Please note: This seminar will be given online.

Qizhen Zhang
Department of Computer and Information Science, University of Pennsylvania

Today’s largest data processing workloads are hosted in cloud data centers. Due to exponential data growth and the end of Moore’s Law, these workloads have ballooned to hyperscale, encompassing billions to trillions of data items and hundreds to thousands of servers per query. Enabling and expanding with hyperscale data processing are highly scalable data center networks. Hyperscale fundamentally challenges the designs of data processing systems and data center networks. My research rethinks the interactions between these two layers and seeks the optimal solutions for supporting data processing in data centers and evolving the cloud infrastructure.

In this talk, I will present network-centric designs, a principled and cross-layer approach to building systems for hyperscale. It concerns data processing in both current networks and future networks, as well as how networks evolve. To demonstrate the efficiency of this approach, I will first discuss GraphRex, which combines classic database and systems techniques to push the performance of massive graph queries in current data centers.
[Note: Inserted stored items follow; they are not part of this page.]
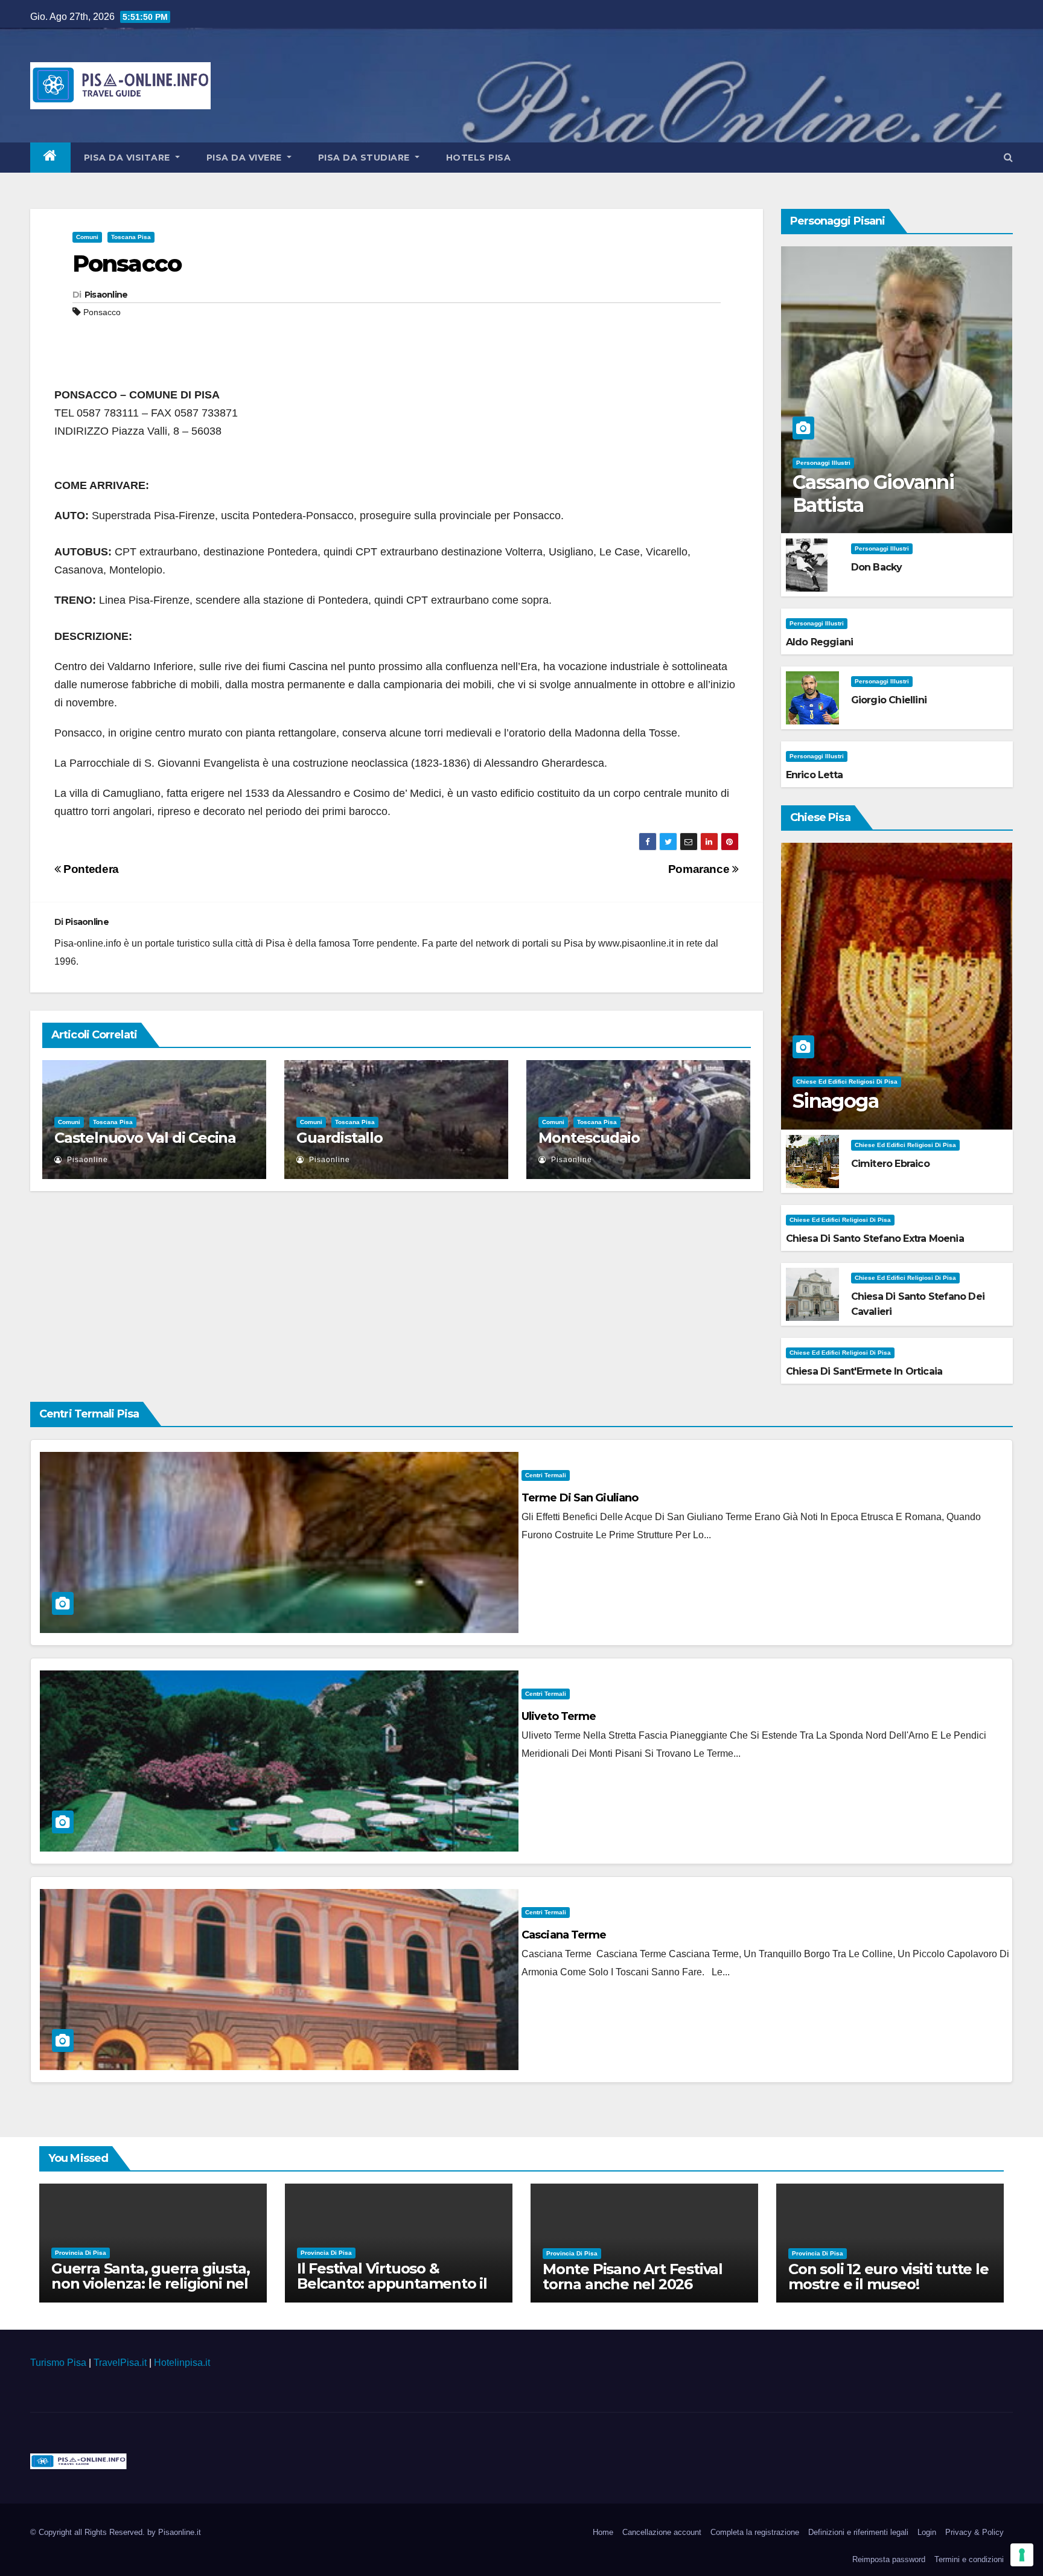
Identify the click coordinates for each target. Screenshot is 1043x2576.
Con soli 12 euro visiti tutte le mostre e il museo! (888, 2276)
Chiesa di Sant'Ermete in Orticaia (864, 1371)
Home (603, 2532)
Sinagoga (835, 1101)
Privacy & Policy (974, 2532)
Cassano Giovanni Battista (873, 493)
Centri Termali (545, 1475)
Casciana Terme (564, 1935)
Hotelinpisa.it (182, 2362)
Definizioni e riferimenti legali (858, 2532)
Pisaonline (106, 294)
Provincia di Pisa (80, 2252)
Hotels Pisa (478, 157)
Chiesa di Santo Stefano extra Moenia (875, 1238)
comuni (87, 237)
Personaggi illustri (823, 462)
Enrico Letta (814, 775)
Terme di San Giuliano (580, 1497)
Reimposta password (888, 2559)
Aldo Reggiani (819, 642)
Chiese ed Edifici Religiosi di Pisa (847, 1081)
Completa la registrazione (754, 2532)
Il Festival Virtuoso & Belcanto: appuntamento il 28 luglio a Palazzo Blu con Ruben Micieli (392, 2291)
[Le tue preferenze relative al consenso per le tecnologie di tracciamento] (1021, 2554)
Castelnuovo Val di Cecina (145, 1137)
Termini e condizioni (969, 2559)
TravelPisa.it (120, 2362)
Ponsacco (126, 263)
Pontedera (90, 869)
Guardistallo (339, 1137)
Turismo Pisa (58, 2362)
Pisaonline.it (179, 2532)
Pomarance (700, 869)
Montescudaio (589, 1137)
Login (926, 2532)
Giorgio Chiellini (889, 700)
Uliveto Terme (559, 1716)
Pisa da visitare (128, 157)
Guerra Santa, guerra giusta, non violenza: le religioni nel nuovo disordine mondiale (150, 2283)
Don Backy (876, 567)
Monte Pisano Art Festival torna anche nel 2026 (632, 2276)
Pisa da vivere (245, 157)
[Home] (50, 157)
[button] (1008, 157)
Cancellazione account (661, 2532)
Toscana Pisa (131, 237)
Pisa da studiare (365, 157)
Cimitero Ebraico (890, 1163)
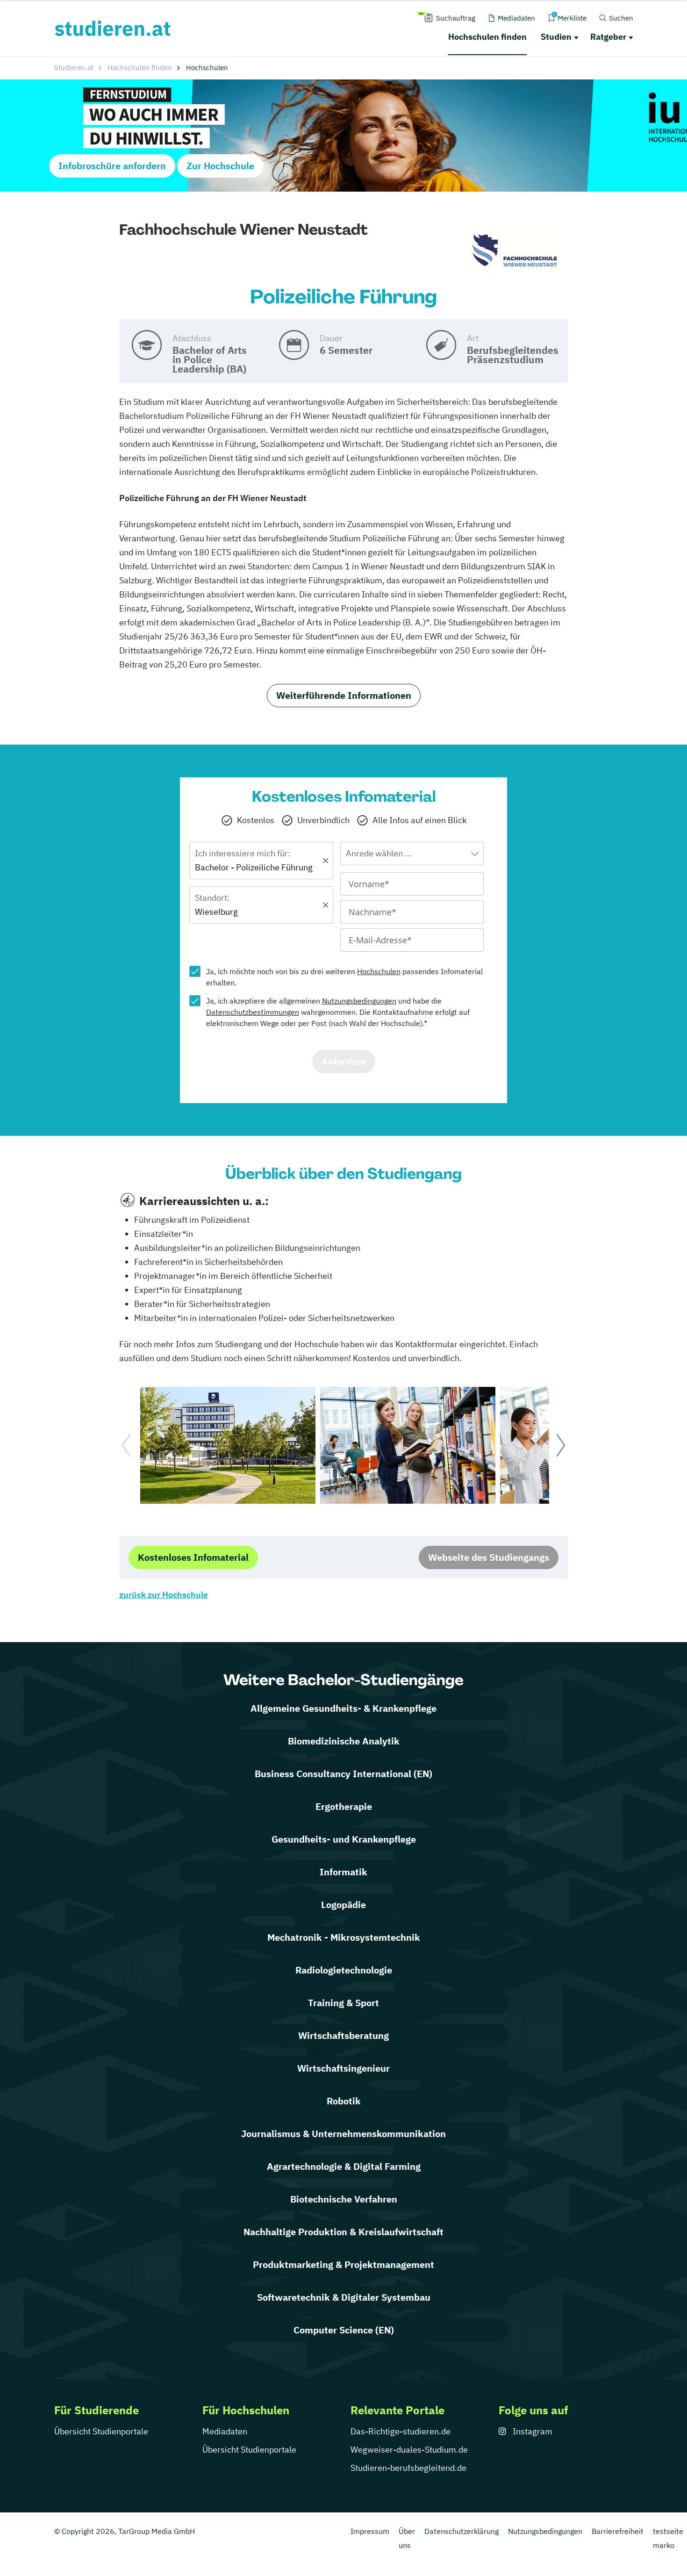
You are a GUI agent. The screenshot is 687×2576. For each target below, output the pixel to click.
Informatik (343, 1872)
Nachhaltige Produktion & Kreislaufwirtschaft (343, 2231)
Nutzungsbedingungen (359, 1000)
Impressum (370, 2531)
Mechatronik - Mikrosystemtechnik (343, 1937)
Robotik (344, 2101)
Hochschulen (379, 971)
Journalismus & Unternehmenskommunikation (343, 2133)
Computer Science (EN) (343, 2330)
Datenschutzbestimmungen (252, 1012)
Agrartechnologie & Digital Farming (344, 2166)
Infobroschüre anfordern (112, 165)
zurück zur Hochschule (163, 1594)
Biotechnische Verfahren (343, 2199)
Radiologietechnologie (343, 1970)
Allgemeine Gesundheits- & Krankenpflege (343, 1708)
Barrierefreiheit (618, 2531)
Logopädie (343, 1904)
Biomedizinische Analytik (344, 1741)
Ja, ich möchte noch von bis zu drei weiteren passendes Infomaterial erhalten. (344, 977)
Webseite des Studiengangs (488, 1557)
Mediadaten (224, 2431)
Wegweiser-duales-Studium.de (409, 2449)
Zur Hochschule (220, 165)
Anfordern (344, 1061)
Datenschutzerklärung (461, 2531)
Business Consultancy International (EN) (343, 1773)
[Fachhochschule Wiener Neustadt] (515, 250)
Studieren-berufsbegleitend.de (408, 2467)
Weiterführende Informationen (343, 695)
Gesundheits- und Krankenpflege (344, 1839)
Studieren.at (73, 67)
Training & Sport (343, 2002)
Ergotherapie (343, 1806)
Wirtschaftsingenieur (343, 2068)
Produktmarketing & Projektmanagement (343, 2264)
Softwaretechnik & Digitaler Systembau (343, 2297)
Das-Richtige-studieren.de (401, 2431)
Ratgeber (608, 36)
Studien (556, 36)
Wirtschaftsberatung (343, 2035)
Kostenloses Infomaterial (193, 1557)
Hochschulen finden (487, 36)
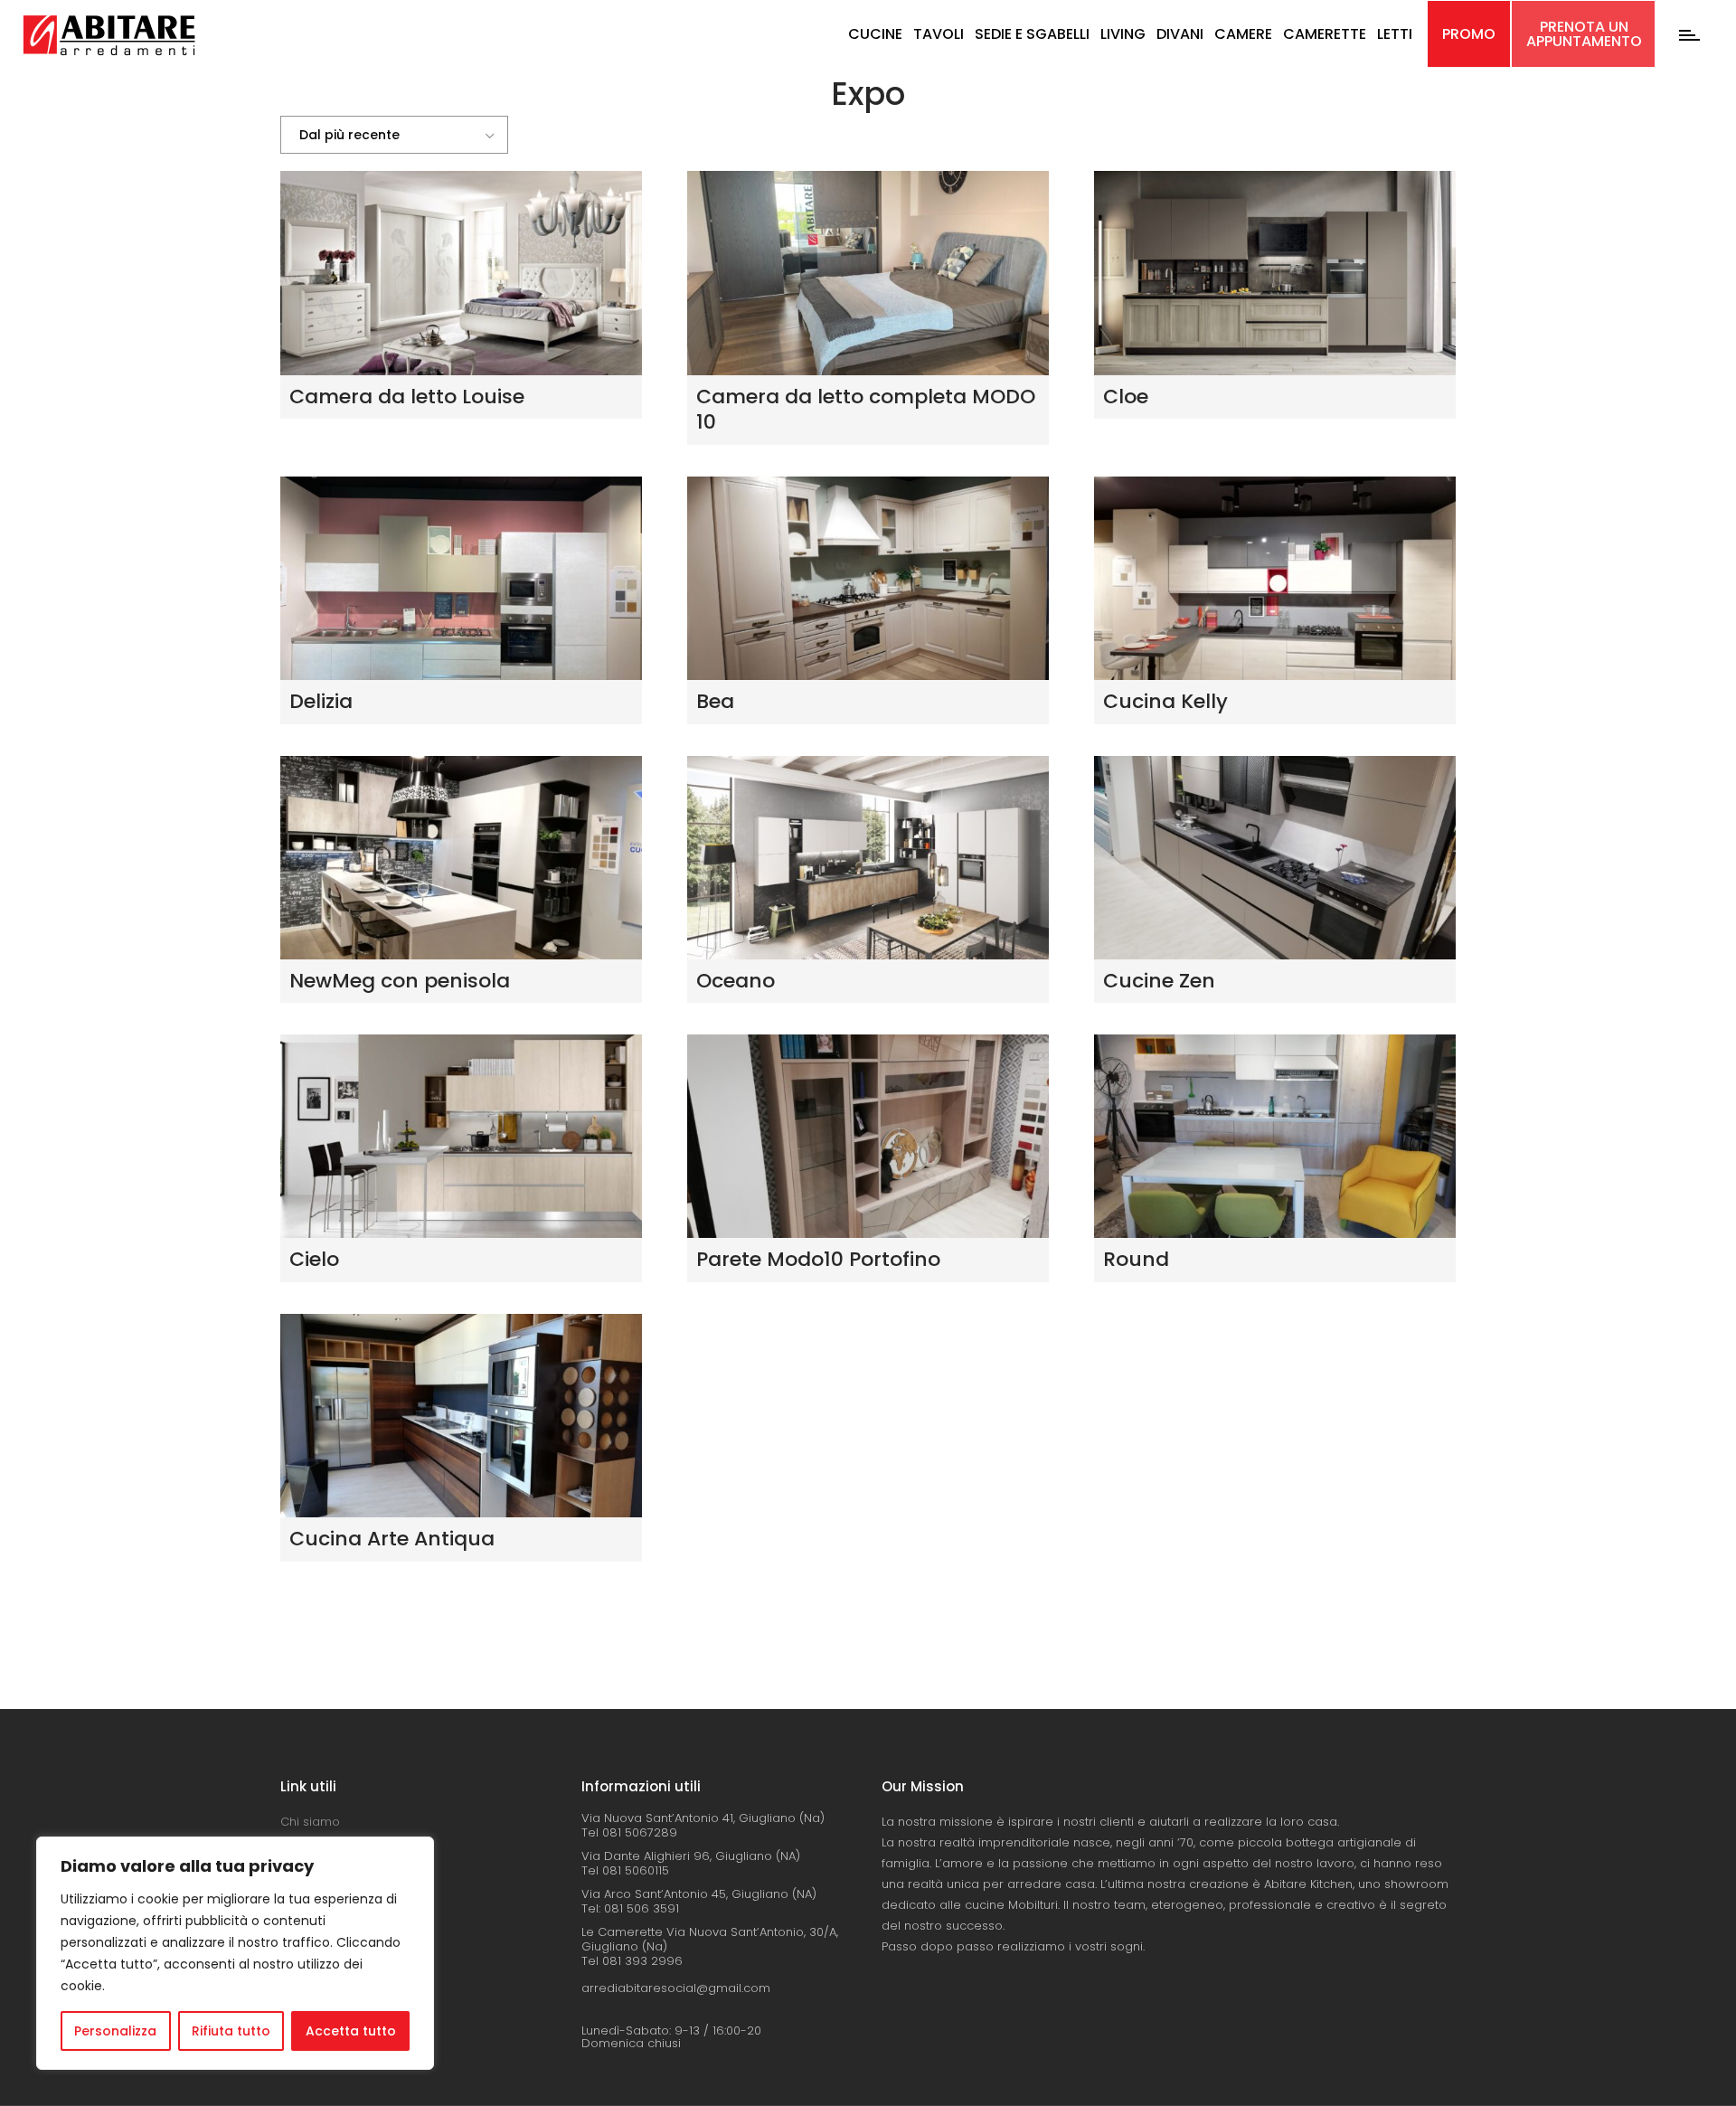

I will then introduce data processing in disaggregated data centers (DDCs), a promising new cloud proposal. In particular, I will detail TELEPORT, a system that allows data processing systems to unlock all DDC benefits, and Redy, a cloud service that realizes DDC features in today’s clouds. Finally, I will also show MimicNet, which facilitates network innovation at scale.

Bio: Qizhen Zhang is a Ph.D. candidate in the Department of Computer and Information Science at the University of Pennsylvania, advised by Vincent Liu and Boon Thau Loo. His dissertation research bridges cloud data processing systems and data center networks to address emerging challenges in hyperscale data processing. He is broadly interested in data management and computer systems and networking, and he researches across the data processing stack. His work appears at database and systems conferences such as SIGMOD, VLDB, and SIGCOMM.